2003 Ford F150 V8 Two Wheel Drive Automatic 120K miles
A few days ago and after driving through 1' of water puddle, my truck (2003, F-150/4.6) started to run rough - also have a rotten egg smell. For the most part, truck runs good at idle but gets worse when I accelerate. When I accelerate, the engine seems to " bogg-down" but eventually catches-on and smooths out. This also happened a few months ago (but without the egg smell) after a fuel fill-up and I thought I bought bad gas. At that time, I added a higher octane fuel and also changed the fuel filter (filter was not clogged and no water). Within a day, my truck ran great. I don't recall driving through water at that time. No check engine light has come on in either case.
Sounds like the Catalytic Converter has failed due to the following below
Unburned fuel may be getting into the exhaust because of a bad spark plug or valve, but an overly rich air/fuel mixture is another possibility. In older carbureted engines, a heavy or misadjusted carburetor float may be the underlying cause. But on newer engines with " feedback" carburetion or electronic fuel injection, the engine may not be going into " closed loop" (the normal mode where the computer regulates the air/fuel mixture to minimize emissions).

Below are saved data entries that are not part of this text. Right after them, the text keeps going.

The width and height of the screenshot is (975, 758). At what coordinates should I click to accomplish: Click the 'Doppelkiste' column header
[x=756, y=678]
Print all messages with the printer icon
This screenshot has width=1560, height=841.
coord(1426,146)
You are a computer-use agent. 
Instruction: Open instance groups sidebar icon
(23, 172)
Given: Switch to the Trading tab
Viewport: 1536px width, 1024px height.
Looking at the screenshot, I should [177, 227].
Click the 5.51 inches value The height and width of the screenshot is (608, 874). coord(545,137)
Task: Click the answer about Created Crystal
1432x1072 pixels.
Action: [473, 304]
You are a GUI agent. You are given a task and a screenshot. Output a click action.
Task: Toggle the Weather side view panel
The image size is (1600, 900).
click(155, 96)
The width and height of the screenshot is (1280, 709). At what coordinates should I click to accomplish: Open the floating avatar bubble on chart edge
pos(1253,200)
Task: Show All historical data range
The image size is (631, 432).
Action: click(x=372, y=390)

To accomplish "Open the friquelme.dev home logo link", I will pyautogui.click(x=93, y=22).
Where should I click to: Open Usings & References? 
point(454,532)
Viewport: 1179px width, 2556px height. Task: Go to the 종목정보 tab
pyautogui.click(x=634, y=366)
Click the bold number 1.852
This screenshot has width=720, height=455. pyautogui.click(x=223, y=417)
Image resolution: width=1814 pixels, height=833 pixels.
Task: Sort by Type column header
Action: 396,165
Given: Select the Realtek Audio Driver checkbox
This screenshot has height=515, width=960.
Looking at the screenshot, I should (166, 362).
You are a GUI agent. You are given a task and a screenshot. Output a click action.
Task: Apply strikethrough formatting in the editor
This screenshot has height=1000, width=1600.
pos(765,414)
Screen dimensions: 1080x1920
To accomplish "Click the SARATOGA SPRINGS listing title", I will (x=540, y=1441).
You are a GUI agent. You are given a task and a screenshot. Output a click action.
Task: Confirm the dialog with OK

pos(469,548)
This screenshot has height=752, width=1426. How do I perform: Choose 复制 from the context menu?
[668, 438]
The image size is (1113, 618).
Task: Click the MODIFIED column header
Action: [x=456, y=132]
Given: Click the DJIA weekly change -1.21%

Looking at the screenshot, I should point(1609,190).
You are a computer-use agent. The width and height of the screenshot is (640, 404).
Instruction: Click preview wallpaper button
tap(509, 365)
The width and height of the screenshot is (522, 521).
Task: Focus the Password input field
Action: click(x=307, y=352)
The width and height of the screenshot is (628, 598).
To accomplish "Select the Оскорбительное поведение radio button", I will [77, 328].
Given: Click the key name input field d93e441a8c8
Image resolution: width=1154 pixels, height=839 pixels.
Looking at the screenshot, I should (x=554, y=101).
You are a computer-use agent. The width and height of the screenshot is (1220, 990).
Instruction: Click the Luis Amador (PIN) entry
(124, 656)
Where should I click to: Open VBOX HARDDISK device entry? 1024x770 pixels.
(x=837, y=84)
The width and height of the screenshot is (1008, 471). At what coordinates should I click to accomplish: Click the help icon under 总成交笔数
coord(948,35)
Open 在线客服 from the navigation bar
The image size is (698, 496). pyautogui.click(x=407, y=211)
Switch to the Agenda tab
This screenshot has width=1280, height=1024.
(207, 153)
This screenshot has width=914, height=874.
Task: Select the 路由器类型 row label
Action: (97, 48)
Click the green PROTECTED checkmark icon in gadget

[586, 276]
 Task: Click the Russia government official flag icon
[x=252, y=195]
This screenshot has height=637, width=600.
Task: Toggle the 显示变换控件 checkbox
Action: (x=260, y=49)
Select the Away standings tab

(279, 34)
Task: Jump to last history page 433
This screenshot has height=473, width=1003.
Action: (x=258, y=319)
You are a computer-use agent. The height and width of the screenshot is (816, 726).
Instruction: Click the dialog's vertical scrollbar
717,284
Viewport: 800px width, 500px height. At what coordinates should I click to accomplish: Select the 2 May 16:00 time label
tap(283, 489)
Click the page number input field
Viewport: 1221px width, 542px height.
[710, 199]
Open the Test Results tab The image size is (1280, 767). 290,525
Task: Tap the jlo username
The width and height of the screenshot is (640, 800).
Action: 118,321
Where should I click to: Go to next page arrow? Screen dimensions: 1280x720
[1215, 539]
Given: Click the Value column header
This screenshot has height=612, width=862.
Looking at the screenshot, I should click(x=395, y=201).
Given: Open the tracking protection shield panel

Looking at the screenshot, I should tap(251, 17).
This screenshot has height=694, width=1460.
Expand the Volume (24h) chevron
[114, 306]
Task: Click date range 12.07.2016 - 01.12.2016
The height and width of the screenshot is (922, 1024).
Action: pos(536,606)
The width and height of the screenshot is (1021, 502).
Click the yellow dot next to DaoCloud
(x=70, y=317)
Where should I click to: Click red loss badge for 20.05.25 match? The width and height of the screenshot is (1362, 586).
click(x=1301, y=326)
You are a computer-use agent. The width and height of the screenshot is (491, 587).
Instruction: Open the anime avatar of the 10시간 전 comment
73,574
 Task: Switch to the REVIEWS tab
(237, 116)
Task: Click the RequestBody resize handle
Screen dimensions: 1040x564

A bad oxygen sensor or coolant sensor may be giving the computer bogus information. A sluggish or dead O2 sensor will make the computer think the exhaust is running lean, so the computer will try to compensate by making the fuel mixture rich. A coolant sensor that always indicates a cold engine will also keep the system in open loop, which means a steady diet of excess fuel. But it might not be the sensor's fault. A thermostat that's stuck open or is too cold for the application can prevent the engine from reaching its normal operating temperature. So if your converter has failed and needs to be replaced, the engine should be diagnosed for any underlying problems before the new converter is installed.
Another cause of converter clogging and contamination is excessive oil consumption. Worn valve guides or seals can allow oil to be sucked into the engine's combustion chambers. The same goes for worn or damaged rings or cylinders. Oil can form a great deal of carbon, and metals present in the oil can contaminate the catalyst. A compression check or leak-down test will tell you if the rings are leaking, while a fluttering vacuum gauge needle will help you identify worn valve guides
August, 28, 2008 AT 4:43 AM
Thanks for the reply.
Fuel mileage is really good and the engine doesn't burn any oil. Basically, the engine is in great condition with the exception of this problem. I thought about the O2 Sensor and the Cat. But wasn't sure because after the first incident occurred, the engine corrected itself and ran great for a few months. Is it possible for the O2 sensor or Cat to be bad then correct itself and go bad again? I might just be better off by just getting it on a diagnostic machine?
August, 28, 2008 AT 5:43 AM
The best direction to take is to put it on a 5 gas analysis machine this will tell what's going between the snitcher ( oxygen sensor ) and the converter ( scrubber ) or a vacuum check and exhaust backpressure test.